READING TEXT start

# Scheel Keel



## JIO (Aug 23, 2001)

I am looking at a Compac 35 that has a scheel keel (created by Henry Scheel???) configuration. This keel has a 4 foot draft. I have both performance and safety concerns about this setup. It is my understanding that the Scheel Keel has been used on many different boats, but I do not know anything about it. Can anyone speak to this?

Thanks and I hope everyone has an enjoyable long weekend.


----------



## Jeff_H (Feb 26, 2000)

The Scheel keel is a patented form of a bulb keel. The top of the keel is shaped to create an end plate effect reducing tip vortex and improving the hydrodynamic effiency of the shortened keel span. The bottom of a sheel keel is rounded to reduce wetted surface and associated drag. The bulb allows the center of gravity to be lowered. 

In testing they are clearly not as efficient as a deep draft fin keel but are also clearly more efficient than the typical shoal draft keel or shoal draft keel with a bulb. 

Jeff


----------



## halyardz (Sep 2, 2000)

My Tartan has a scheel and it peforms much as Jeff notes. I''ve sensed some minor problems sailing close to the wind and recovering from tacks. Is this common Jeff?


----------



## Jeff_H (Feb 26, 2000)

I am not sure what you mean by "minor problems sailing close to the wind and recovering from tacks" but I would think that the rig on the Tartan 33 is sufficiently efficient that the shoal draft keel would be the limiting factor on how high you can point. Pinching would result in increased leeway that would exceed that of the deeper keel version. When you tack all boats drop in speed and so the smaller area of a Scheel Keel and its need for good water flow to work might result in a few moments of increased leeway and a short lived soggier helm feel.

READING TEXT end

GIVEN INSTRUCTION 1: In the Scheel keel thread, substitute "handling" for "performance" in the passage starting at "# Scheel Keel" and ending at "enjoyable long weekend.".
GIVEN INSTRUCTION 2: According to the Scheel keel thread, why is the bottom of a Scheel keel rounded?

GIVEN MATERIAL start

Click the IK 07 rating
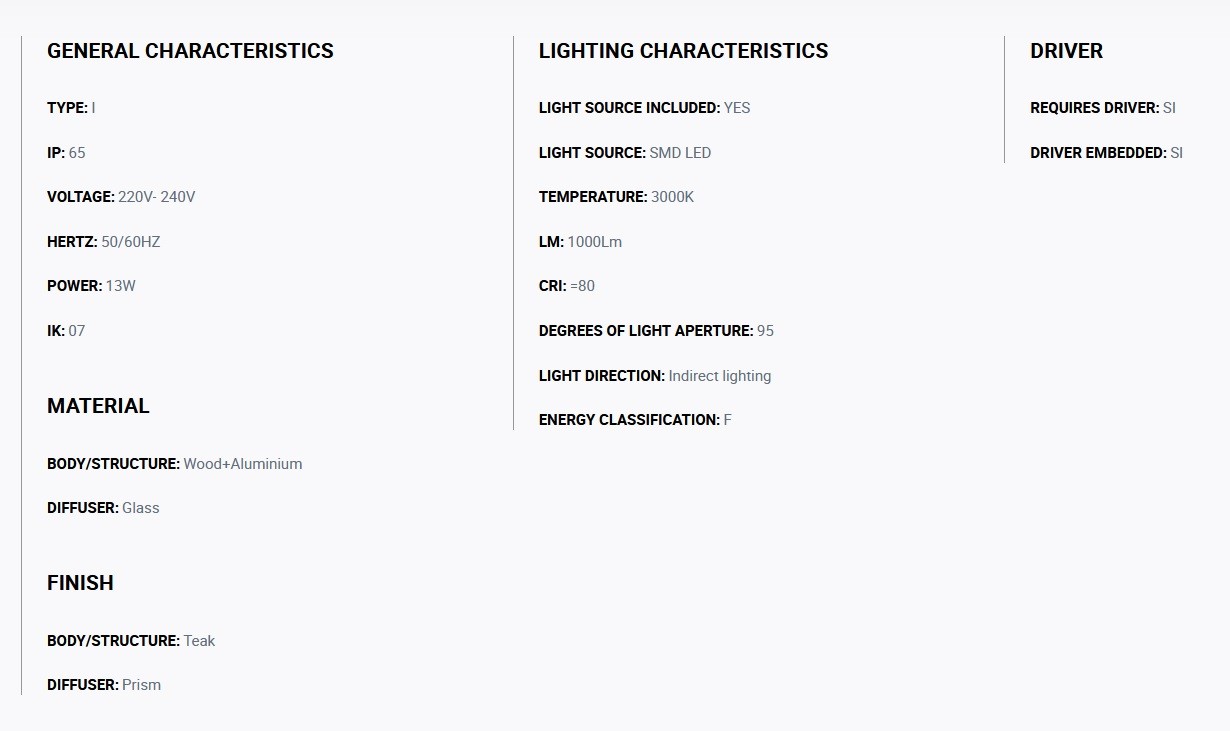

GIVEN MATERIAL end

TASK OUTPUT 1:
# Scheel Keel



## JIO (Aug 23, 2001)

I am looking at a Compac 35 that has a scheel keel (created by Henry Scheel???) configuration. This keel has a 4 foot draft. I have both handling and safety concerns about this setup. It is my understanding that the Scheel Keel has been used on many different boats, but I do not know anything about it. Can anyone speak to this?

Thanks and I hope everyone has an enjoyable long weekend.

TASK OUTPUT 2: To reduce wetted surface and associated drag.